Great Leaps
Beliefs bear the weight of truths, perhaps because they feel true. But belief is a gamble, an act performed in the face of incomplete certainty. Belief confidently lays its chips on the possibility that what it believes is true. Sometimes it is.
“[T]ruth is what, in the fantasy of hallucination, must be delayed but not denied,” wrote Roland Barthes in his fragmentary collection, A Lover’s Discourse. Before we arrive at the truth (if we ever do), we believe we are heading towards it. In some cases, this is the fantasy of hallucination. In others, we are right all along.
“Rex felt the summer on his young wings and soared happily.” This simple sentence by George Eliot speaks to the exhilaration of belief.
Communication, like belief, involves risks. It takes a leap of faith to try to express, and then another to try (or try not) to comprehend.
Take a poem, which works a kind of magic that is different from that of a sentence (to which another kind of magic belongs). Across lines and stanzas, meaning is made.
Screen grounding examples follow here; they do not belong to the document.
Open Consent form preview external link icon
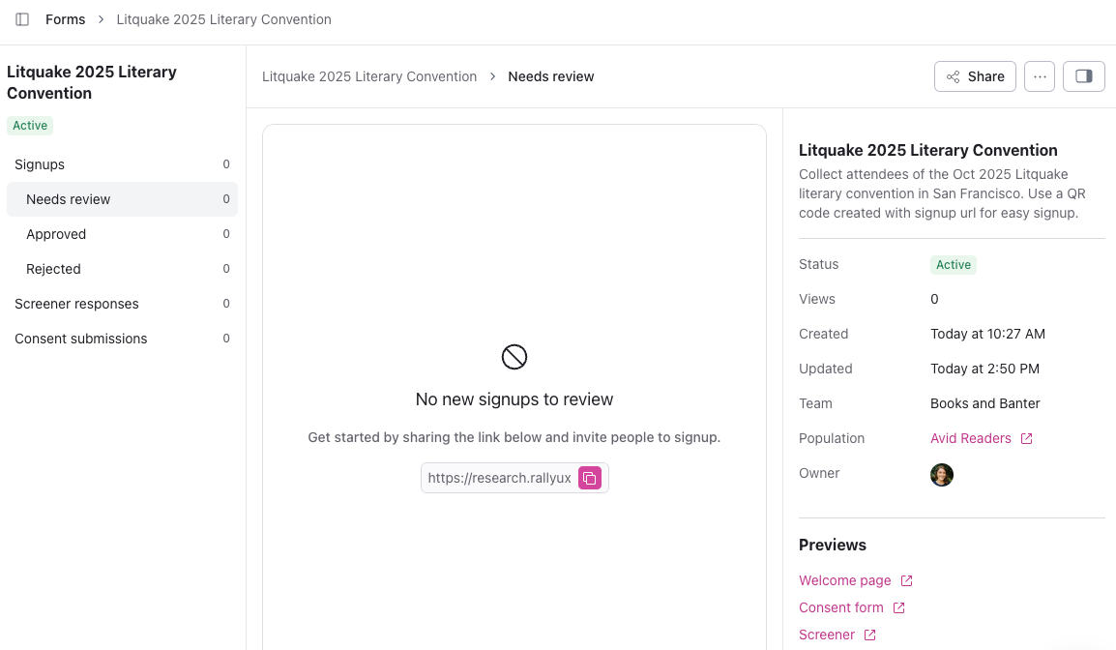 tap(898, 608)
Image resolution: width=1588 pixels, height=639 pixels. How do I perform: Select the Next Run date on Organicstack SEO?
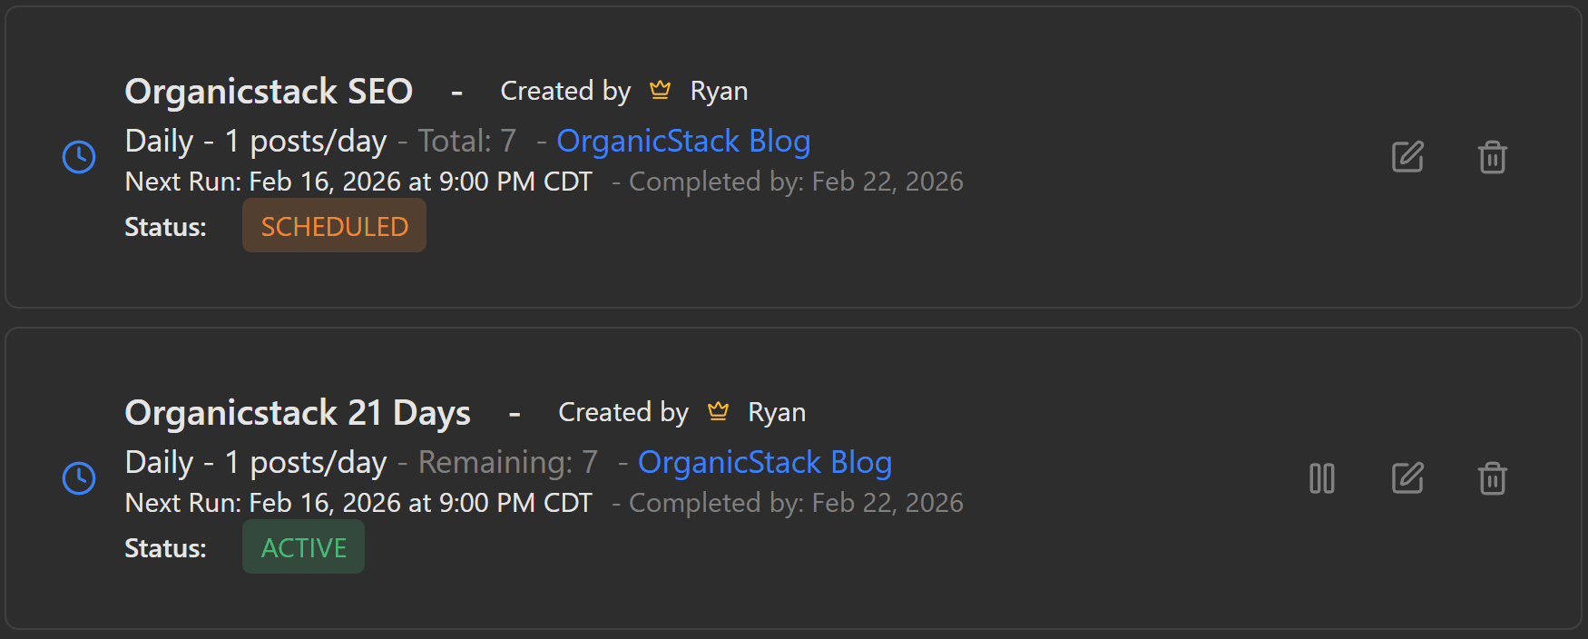point(420,181)
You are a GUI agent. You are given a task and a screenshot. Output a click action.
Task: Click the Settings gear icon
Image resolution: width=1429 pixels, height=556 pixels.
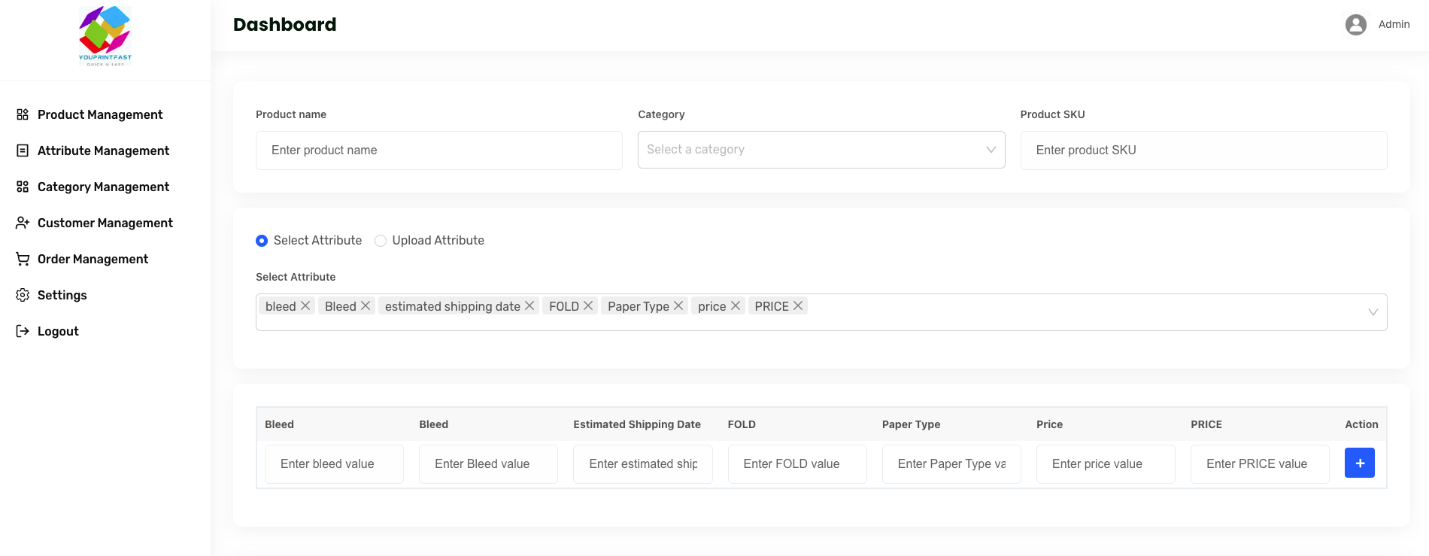[23, 295]
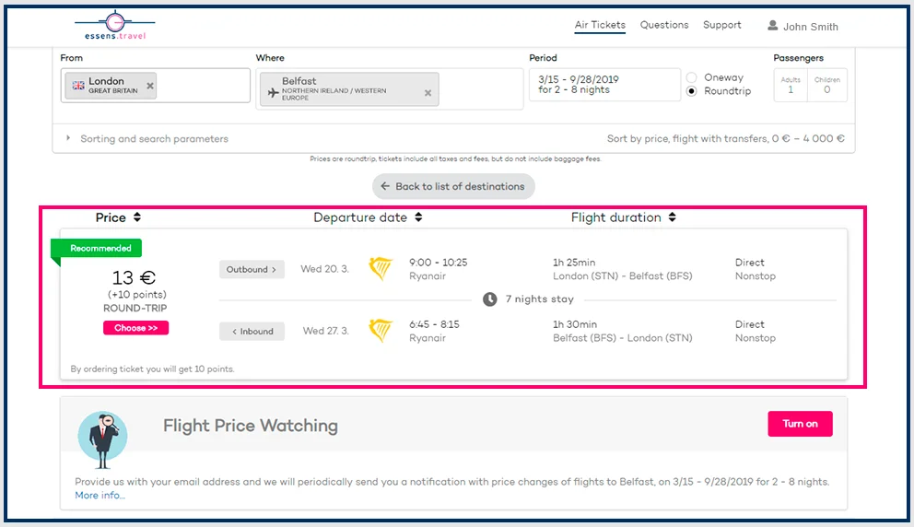Image resolution: width=914 pixels, height=527 pixels.
Task: Expand Sorting and search parameters
Action: [147, 139]
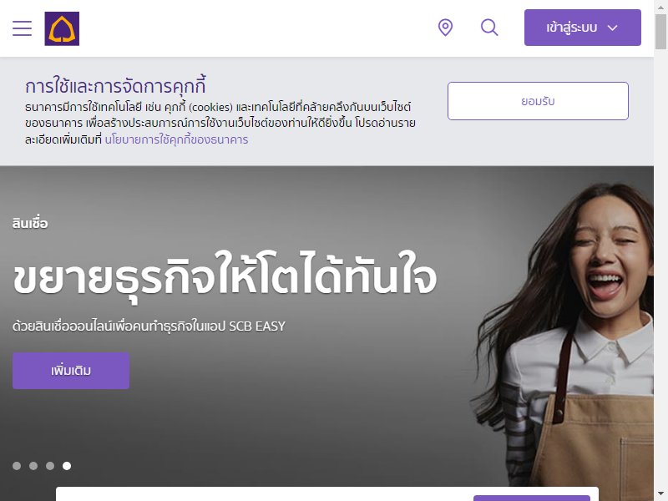
Task: Select the second carousel dot
Action: (x=33, y=466)
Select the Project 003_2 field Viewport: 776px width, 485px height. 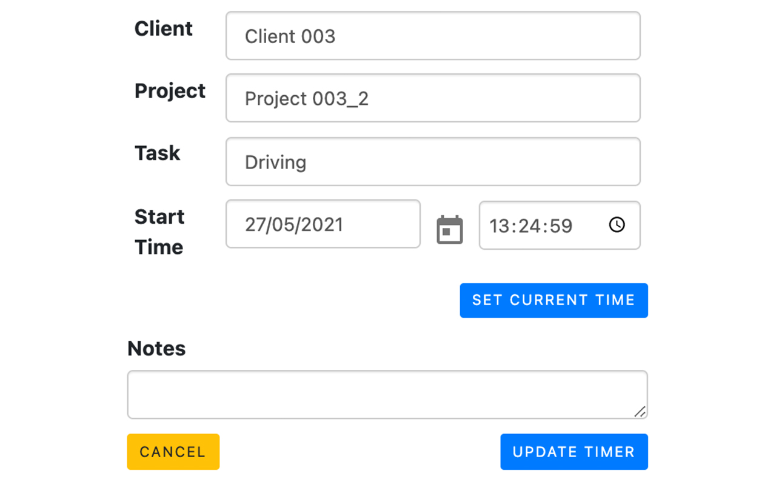point(432,98)
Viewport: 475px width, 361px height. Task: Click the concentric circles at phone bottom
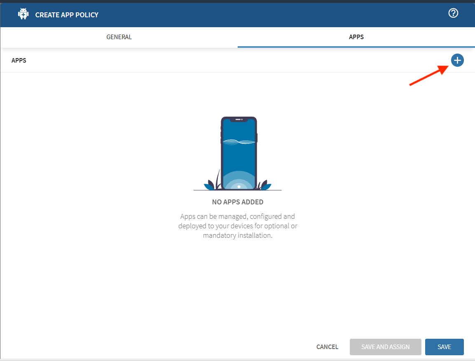pyautogui.click(x=239, y=184)
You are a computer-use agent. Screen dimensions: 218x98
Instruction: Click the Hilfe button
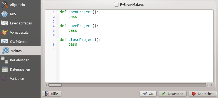52,94
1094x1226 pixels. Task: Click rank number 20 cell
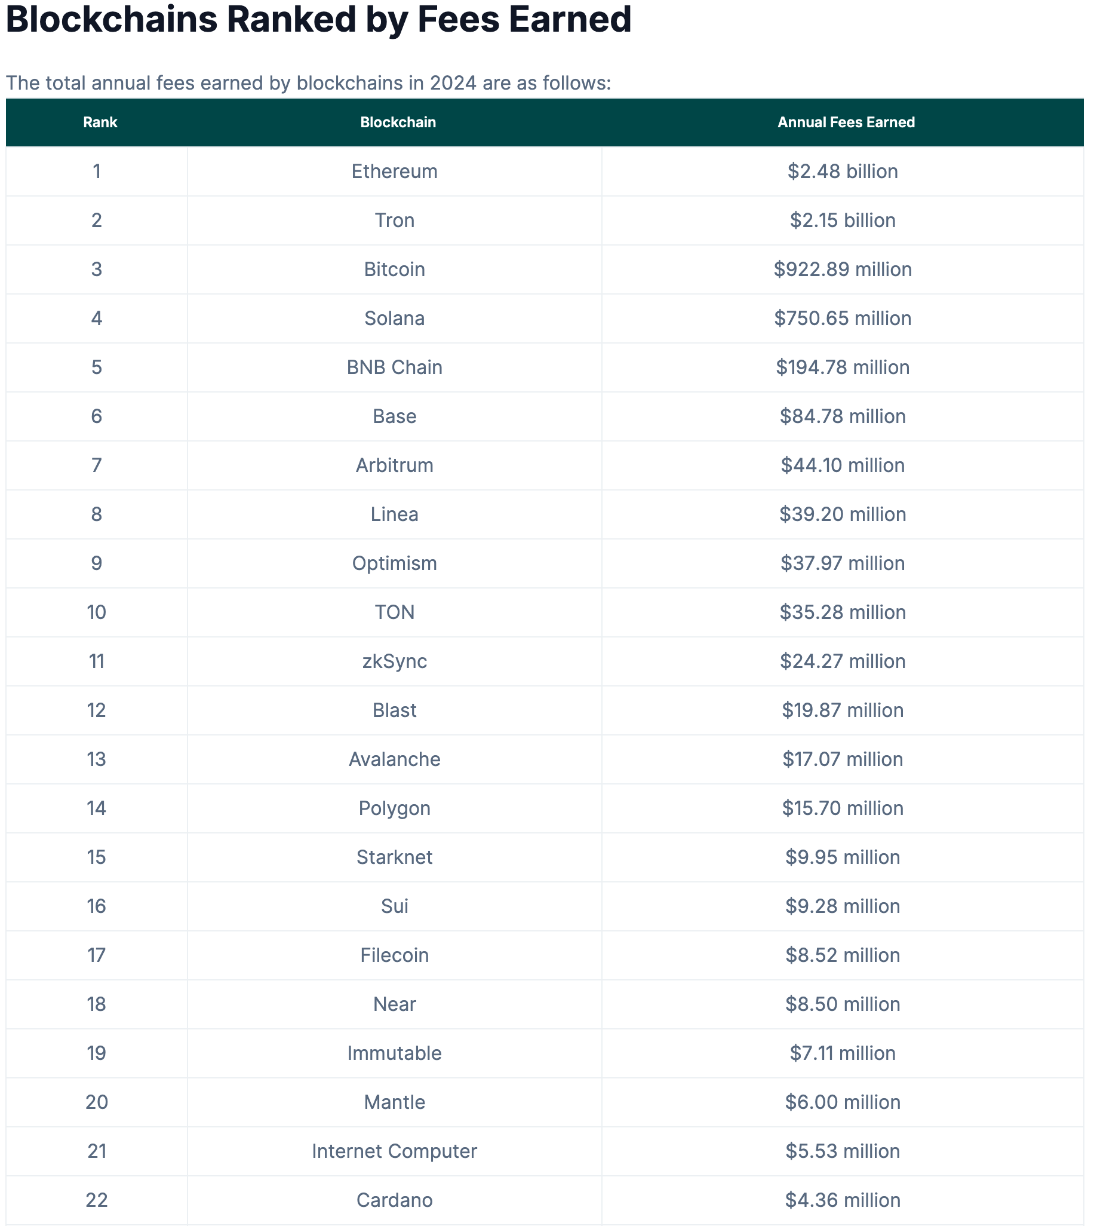click(97, 1102)
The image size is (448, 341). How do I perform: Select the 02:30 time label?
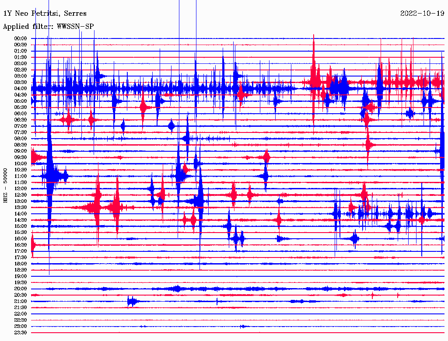(21, 70)
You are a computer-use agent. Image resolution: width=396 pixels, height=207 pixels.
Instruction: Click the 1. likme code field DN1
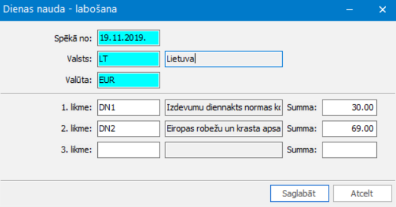point(128,107)
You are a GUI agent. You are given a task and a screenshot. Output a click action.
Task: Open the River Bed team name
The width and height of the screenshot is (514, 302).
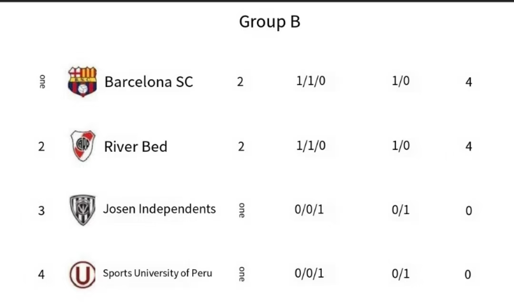click(x=136, y=147)
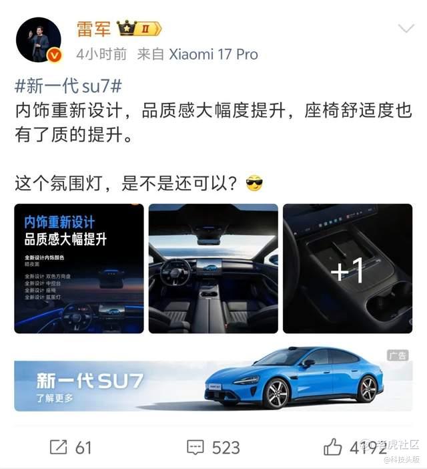Image resolution: width=427 pixels, height=469 pixels.
Task: Open the comments speech bubble icon
Action: pos(195,448)
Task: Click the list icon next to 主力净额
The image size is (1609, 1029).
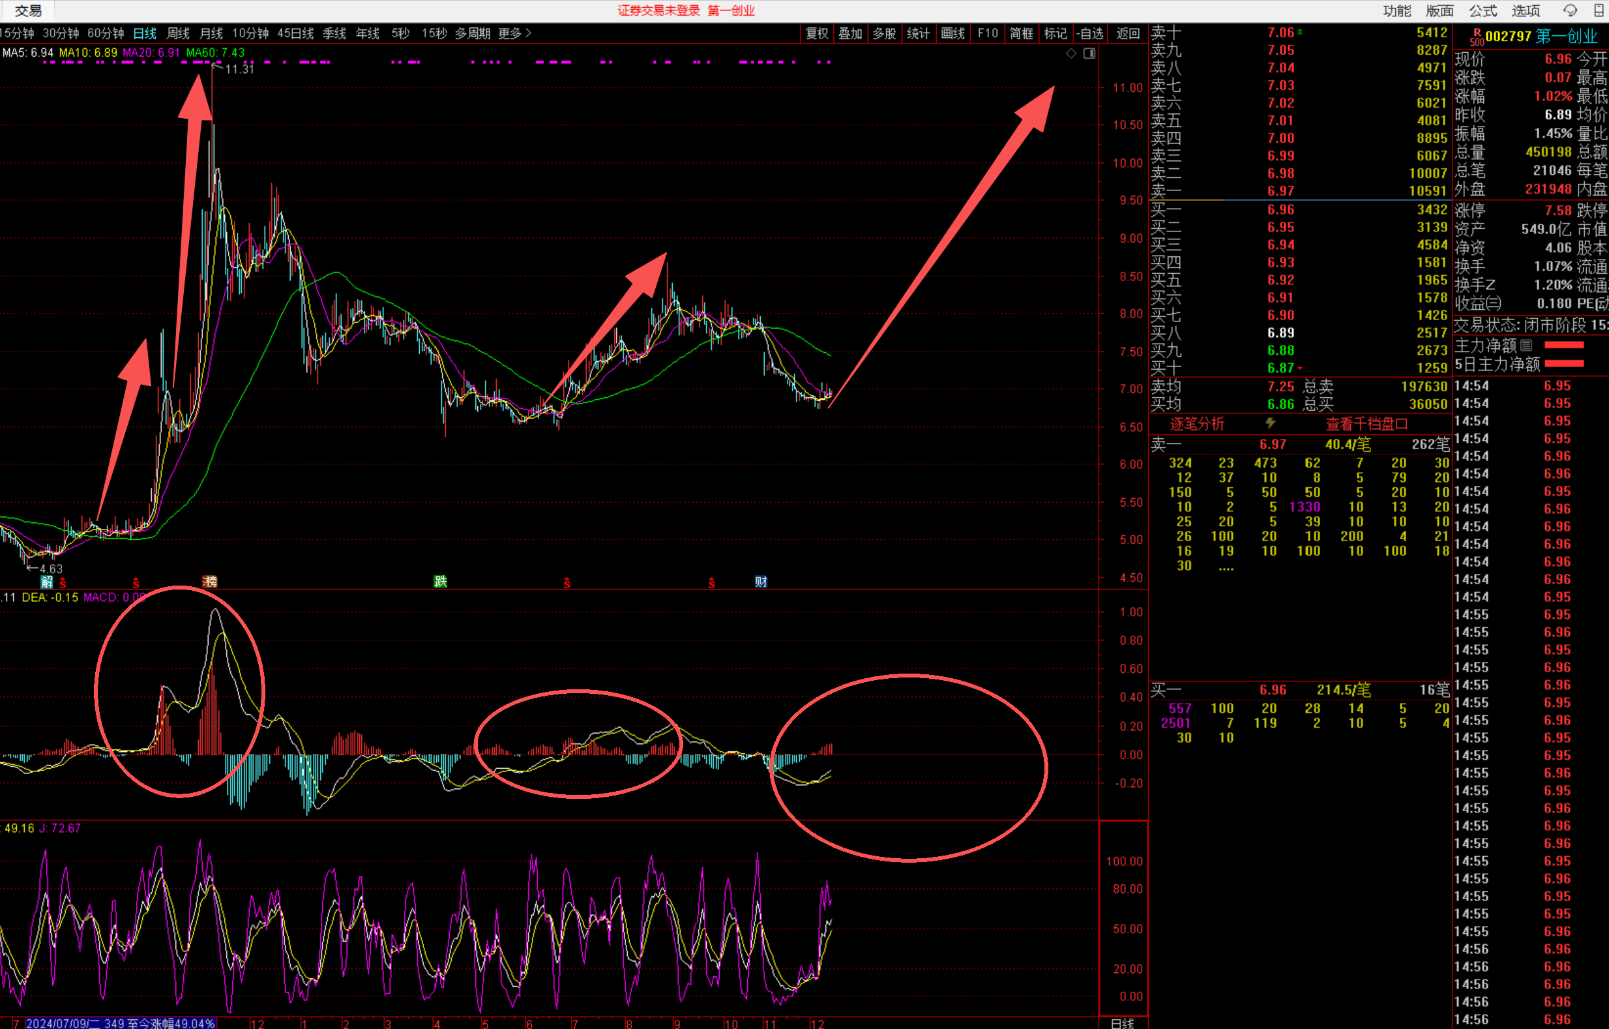Action: tap(1526, 345)
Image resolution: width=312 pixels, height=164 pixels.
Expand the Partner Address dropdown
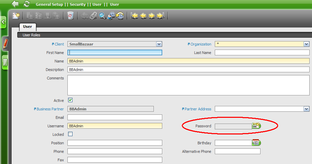point(306,109)
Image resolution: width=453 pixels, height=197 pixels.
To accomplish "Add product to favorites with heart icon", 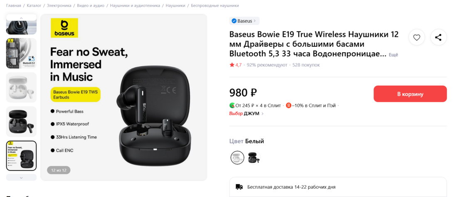I will click(416, 37).
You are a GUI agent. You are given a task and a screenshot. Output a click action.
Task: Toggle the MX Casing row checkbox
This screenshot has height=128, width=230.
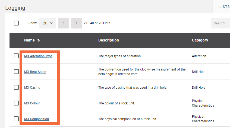pos(16,87)
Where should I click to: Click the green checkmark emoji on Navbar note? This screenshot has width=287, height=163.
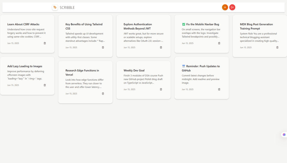[x=184, y=24]
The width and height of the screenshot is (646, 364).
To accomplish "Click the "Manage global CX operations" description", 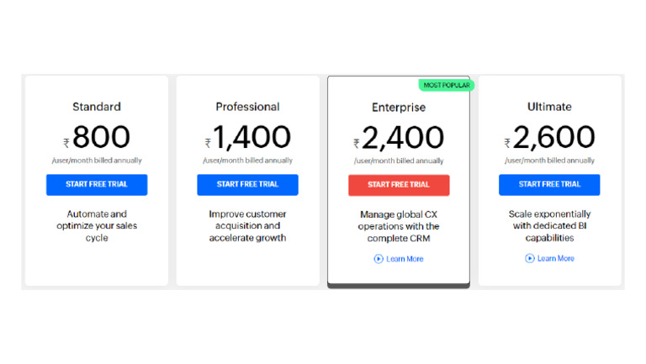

But what does the poem mean? Or, perhaps more accurately, how does the poem mean?
Smashing fragments together to discover what they hold; listening closely to voices whose intonations betray a desire to disbelieve what they may sense to be true; looking with another at what we think we’ve already seen; experiencing history which we never knew anew…
We hope to know better. We believe we can.